Secure Comms: Cracking the Encrypted Messages of Balkan Crime Gangs

Sky ECC described itself as "a global leader in secure messaging technology", helping to keep a host of industries safe from identity theft and hacking. Law enforcement authorities in the United States and Europe, however, say it was created with the sole purpose of facilitating drug trafficking and had become the messaging app of choice for transnational crime organisations.

Using equipment that President Aleksandar Vucic said Serbia had "borrowed from friends", police managed to access the app. What they found was gruesome, and damning - photos of two dead men, one of them decapitated.

Led by Veljko Belivuk, the gang - part of a group of violent football fans - is suspected of drug trafficking, murder and illegal weapons possession.

Belivuk and his associates, who remain in custody but have not yet been charged, allegedly used the app to organise criminal activities, and to brag about their exploits. In this, they were not alone.

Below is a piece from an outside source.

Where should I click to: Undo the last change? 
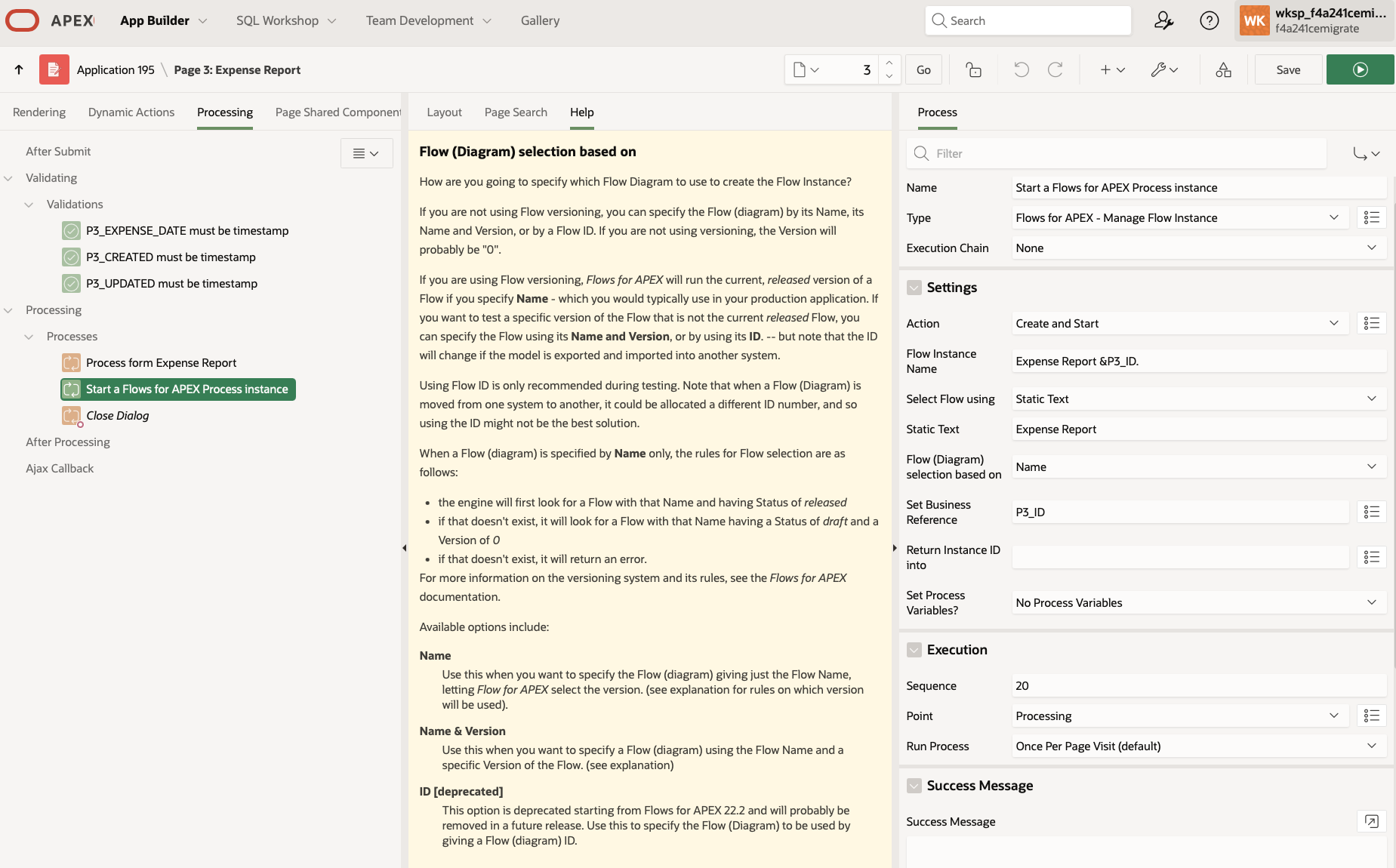pyautogui.click(x=1022, y=69)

On March 9, three days after Vucic displayed the photos, police in Belgium and the Netherlands made what Europol described the next day as a large number of arrests after secretly infiltrating the communications of some 70,000 Sky ECC devices and, from mid-February, reading them 'live'.

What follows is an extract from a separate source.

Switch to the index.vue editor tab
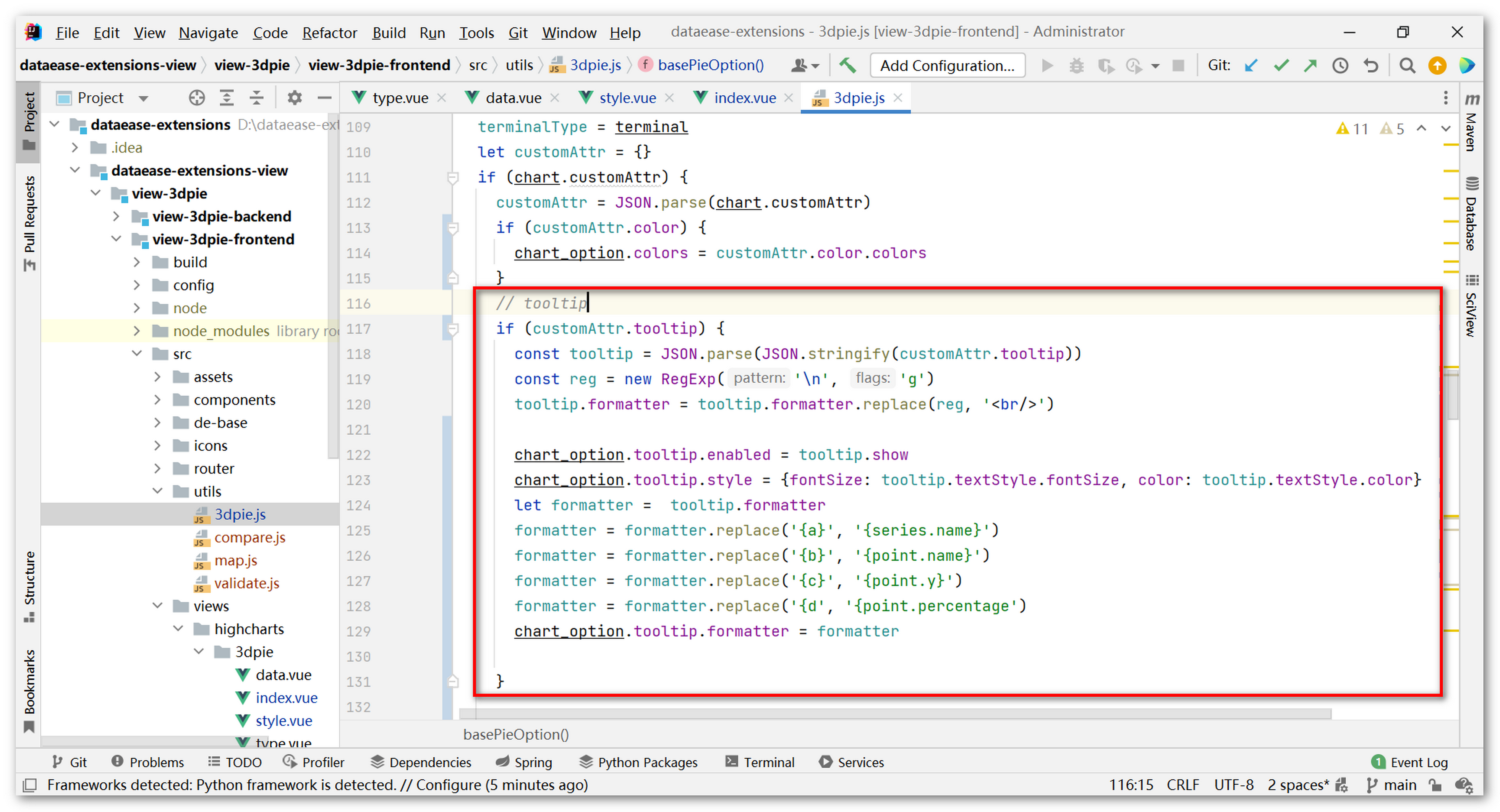The height and width of the screenshot is (812, 1500). 744,98
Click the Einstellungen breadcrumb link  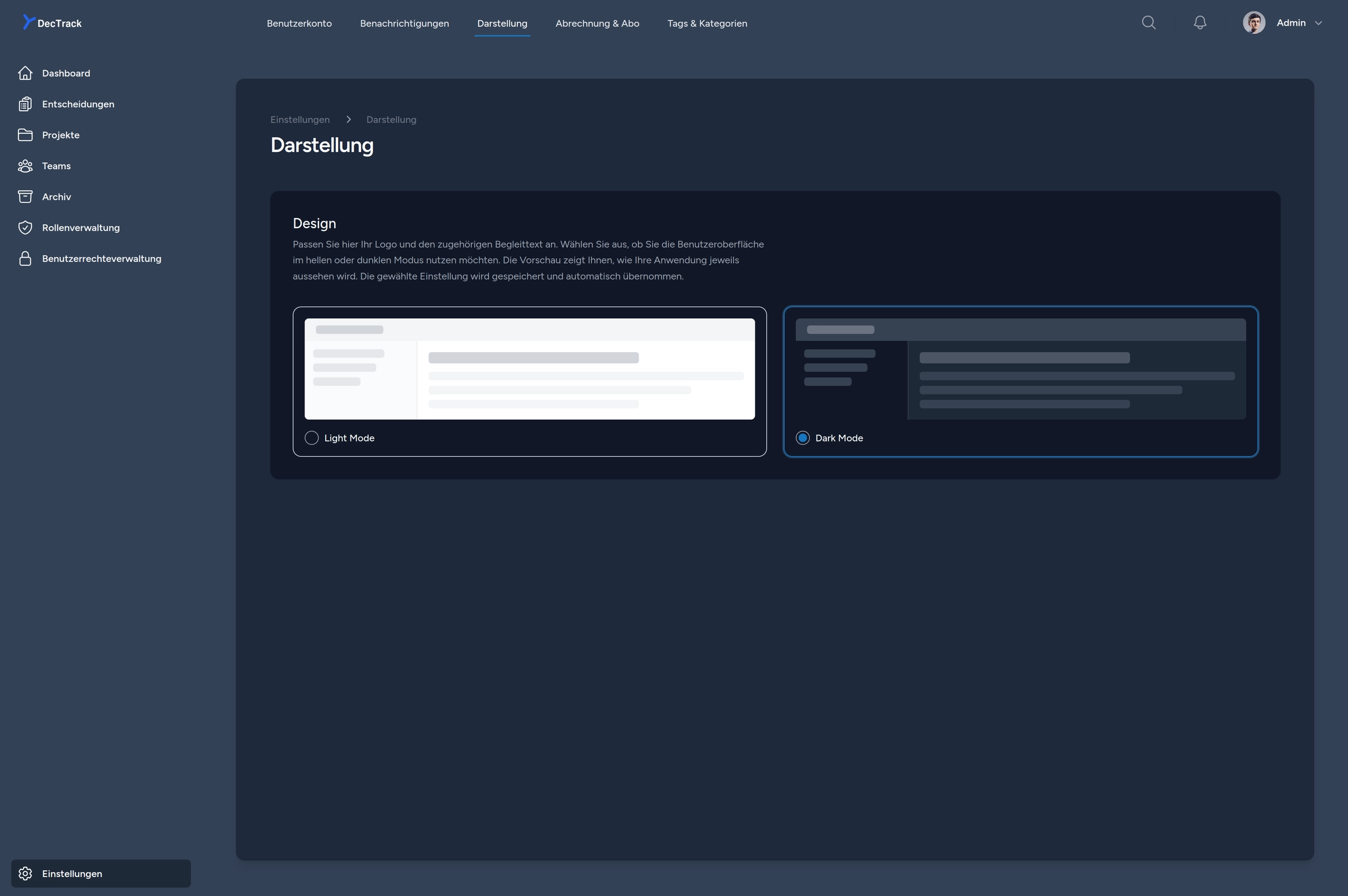click(x=299, y=120)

On March 12, US authorities indicted Jean-Francois Eap, chief executive officer of Sky Global, the company behind Sky ECC, and Thomas Herdman, a former high-level distributor of Sky Global devices, accusing them of conspiracy to violate the federal Racketeer Influenced and Corrupt Organizations Act, RICO. Eap issued a statement denying any wrongdoing.

Critics of the government under Vucic say Belivuk had long acted with impunity, protected by reported ties to a number of senior governing officials.